I believe the wood magazine version pivots in the middle of the caster holding board.


----------



## teejk

I have to agree with rieferman. my mobile outfeed table somehow became ideal space for a mortiser on one side and miter saw on the other. it would have been easy enough to build a new one but then my wife decided she didn't like a cheap computer desk she bought and gave me several pieces of 3/4" melamine. A few 2×2's mounted to the back of the cast iron table, a few legs, two dado cuts into the melamine to line up with the miter guage slots and a 4" hole to grant access to the splitter/hold-down guide bracket later I had a very nice outfeed table.
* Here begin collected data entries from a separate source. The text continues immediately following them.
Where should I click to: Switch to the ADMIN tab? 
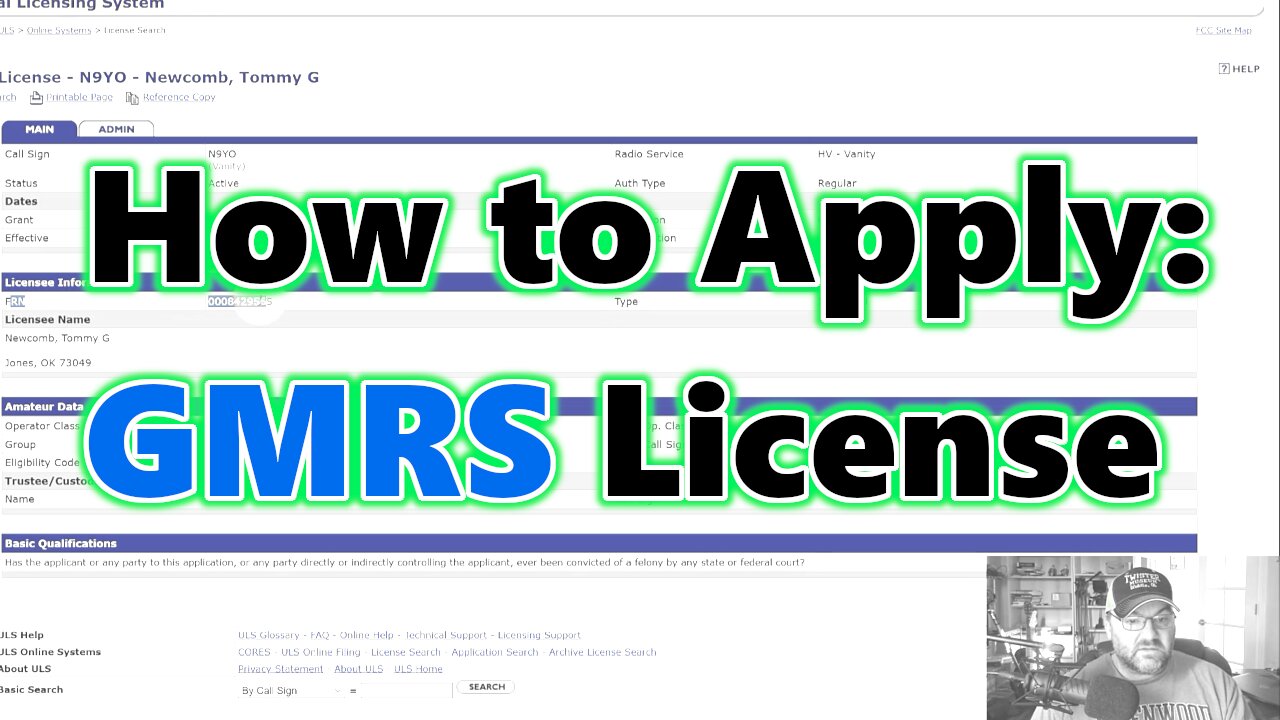(116, 129)
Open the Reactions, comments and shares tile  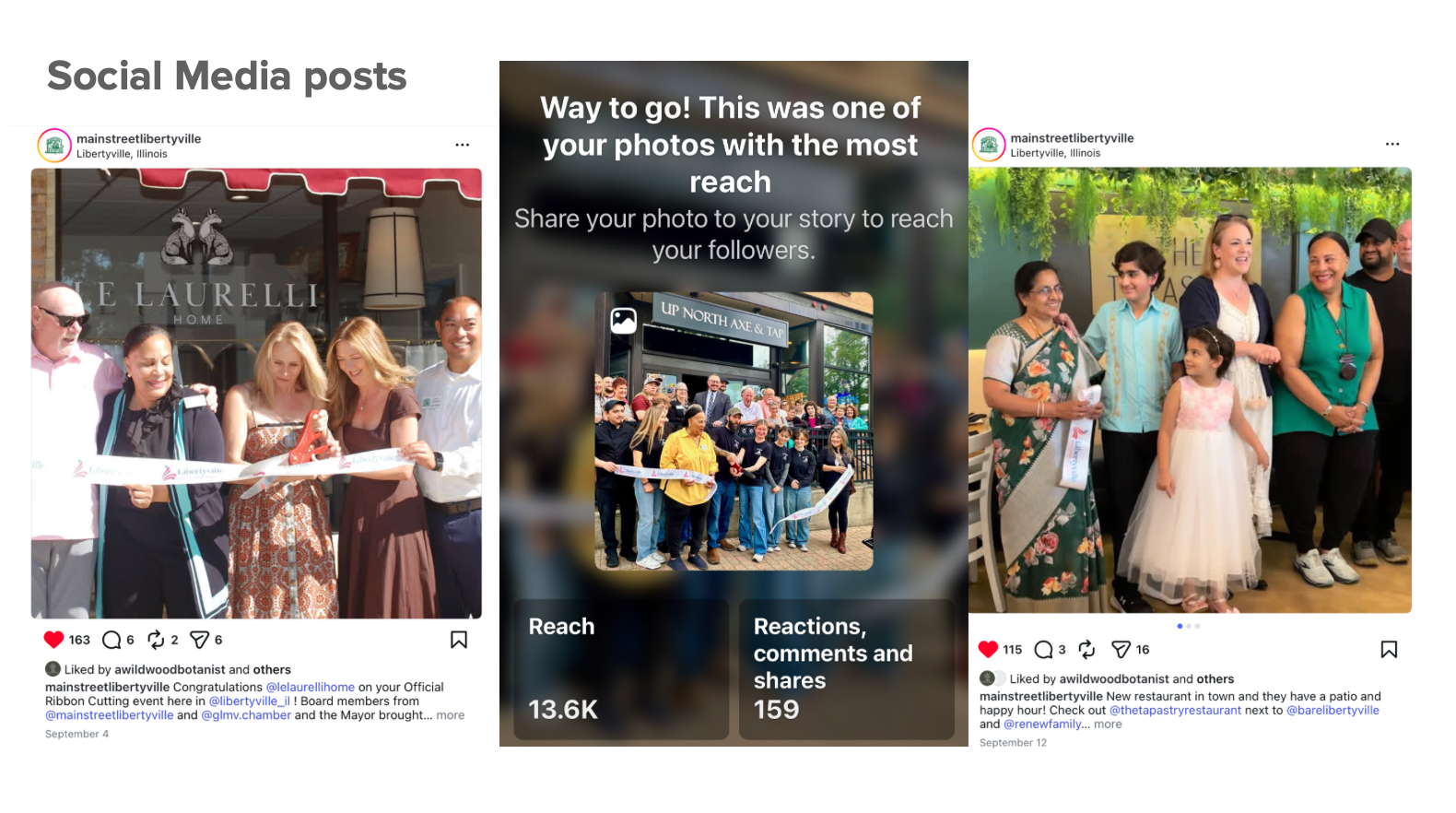[847, 670]

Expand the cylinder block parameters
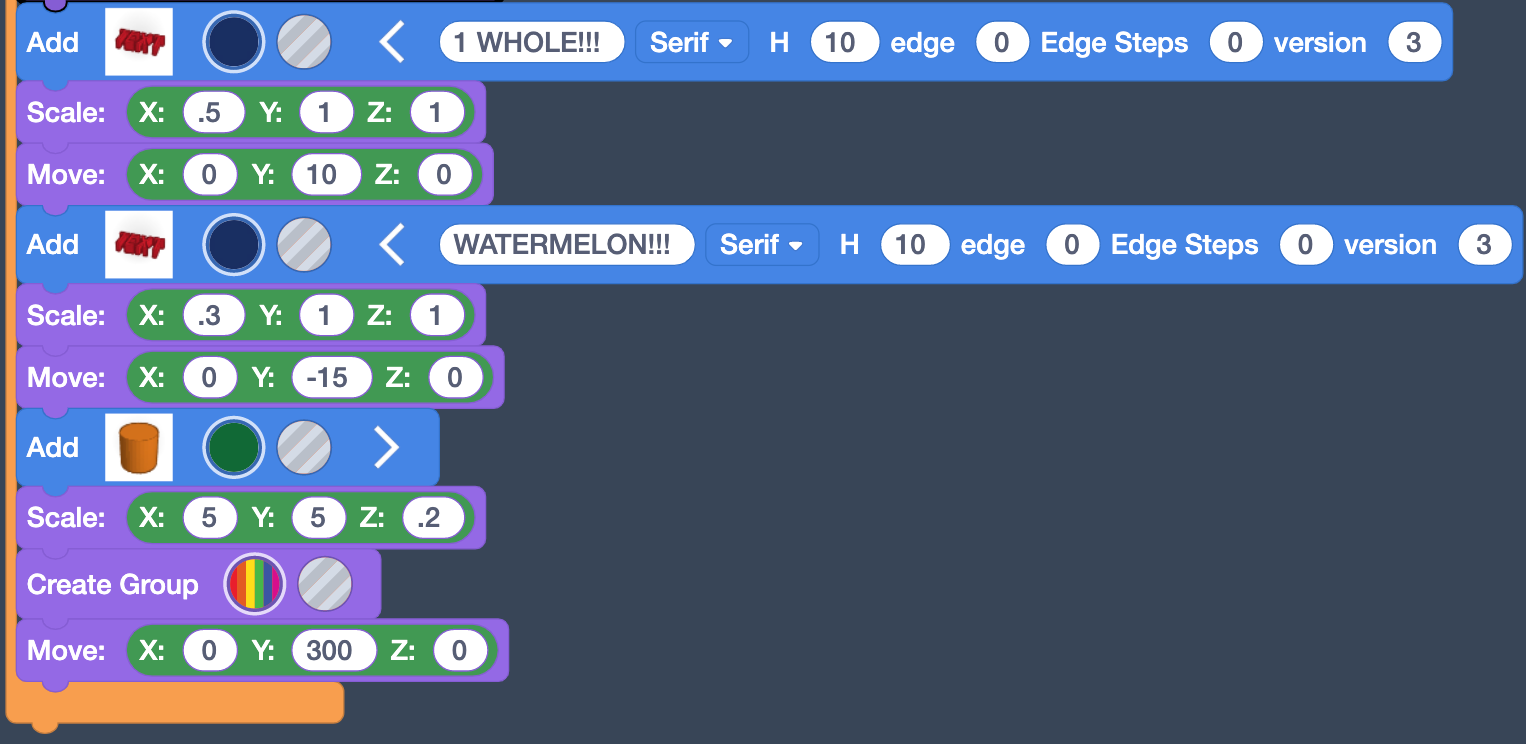[386, 448]
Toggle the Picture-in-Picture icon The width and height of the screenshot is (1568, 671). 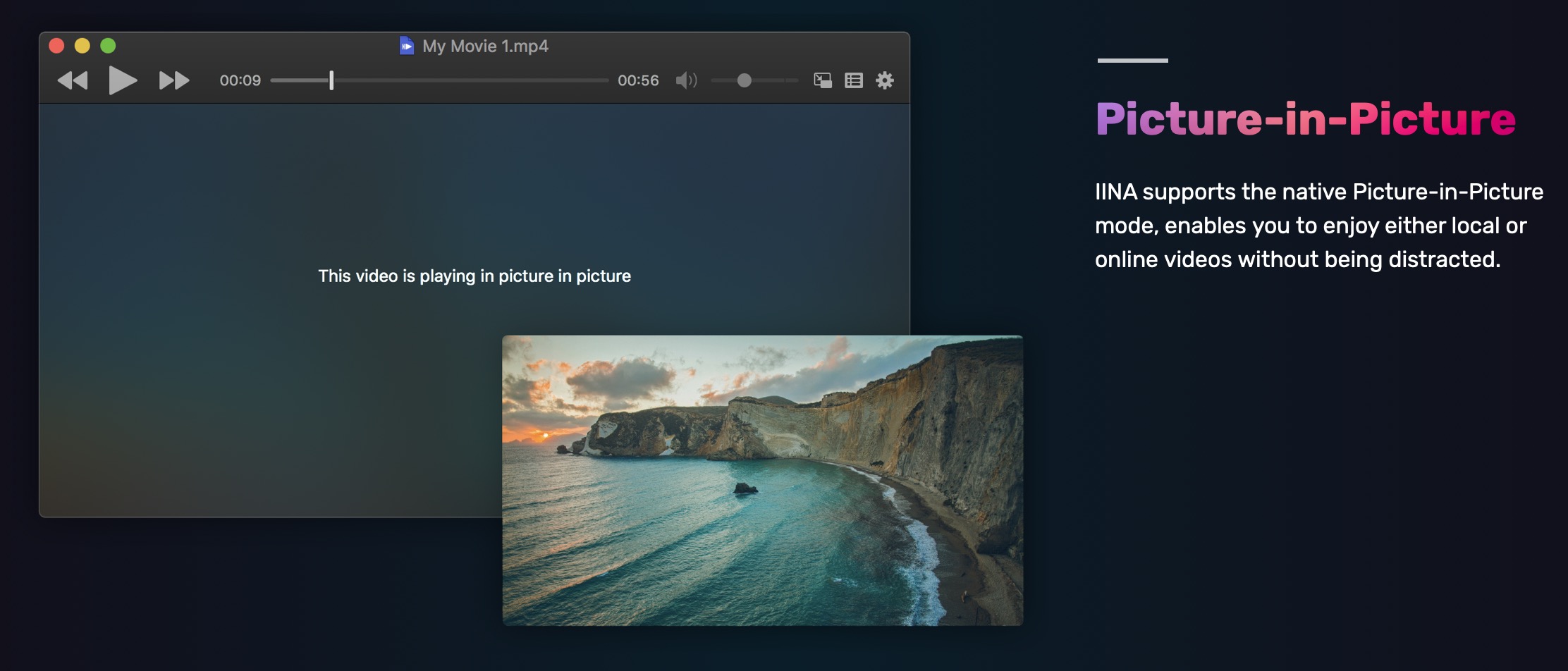(823, 80)
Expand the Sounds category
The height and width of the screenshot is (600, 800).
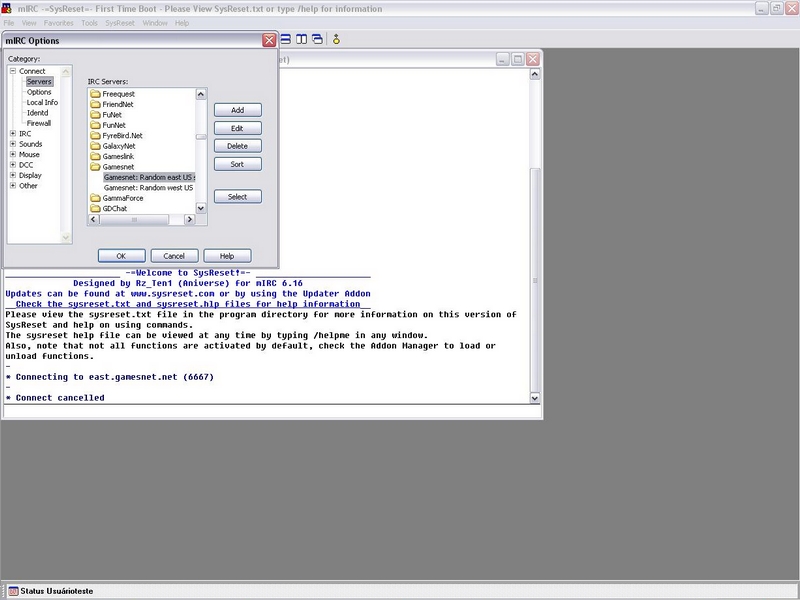click(13, 144)
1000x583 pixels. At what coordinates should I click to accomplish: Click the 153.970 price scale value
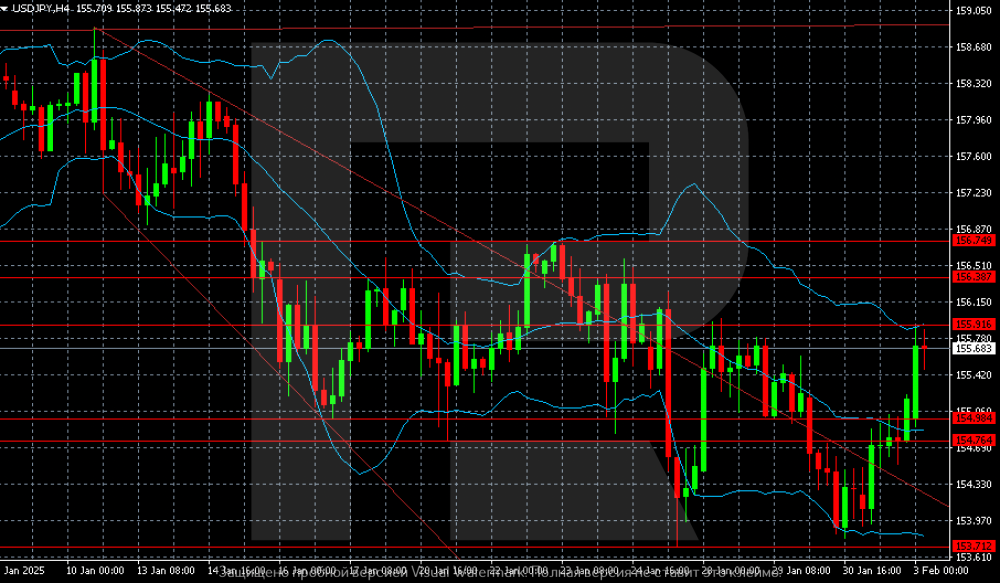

My need for outfeed was solely driven by the lack of cast iron beyond the blade (safety first!). It is only about 30 inches deep but I find that is more than enough for most things and is small enough to navigate around. When I need more depth for longer cuts I go with a roller stand behind it.


----------



## redryder

About the first 20 years I owned my contractors table saw, I never heard of an out feed table. I thought you just cut the wood and winged it on the floor, walked around and picked it up. I started going through some internet sites and found that people had these out feed tables next to thier saw and you could slide the cut wood on to. I built one of these bad boys and ya it does do it's time as a work table also. I just wish I would have gotten in the game sooner.


----------



## Sawkerf

As cool as it would be to have dedicated cutting and working surfaces, most shops don't have the room and will need to get double (or triple) duty from whatever they have.

If you're going to have a mobile table for use as an outfeed table, make sure that you either put the saw and table in exactly the same places every time, or you can easily adjust the height so it doesn't interfere with a board coming off of your saw. It's a real PITA to be cutting down a sheet of plywood and have the edge hit the outfeed table.

My saw and outfeed/work table are fixed, and I have the outfeed height set ~1/8" below the height of the saw table.


----------



## HorizontalMike

Ditto on what Sawkerf says. I am building my WW-bench to be 1/4" shorter than my TS. If this doesn't work as well as I have planned then I will place 1/4" rubber horse stall pads under/around my bench (to catch dropped tools and foot/back relief) and maybe a single roller between as a transition between the two.


----------



## FiatBen

to pintodeluxe 
that is sweet!
gets me to thinking


----------



## Racer2007

Looks a lot like one that Norm did on New Yankee Workshop, it was copied from one found in the WGBH TV props making department.


----------



## jgreiner

I agree with rieferman seperate tables make things a lot easier. If you're starved for space I recomend using rockler's outfeed table hardware kit (don't buy the kit with the wood, just the hardware one). I made my outfeed table using that kit http://lumberjocks.com/projects/41857 I can remove it from the saw, fold up the legs and hang it flat against the wall.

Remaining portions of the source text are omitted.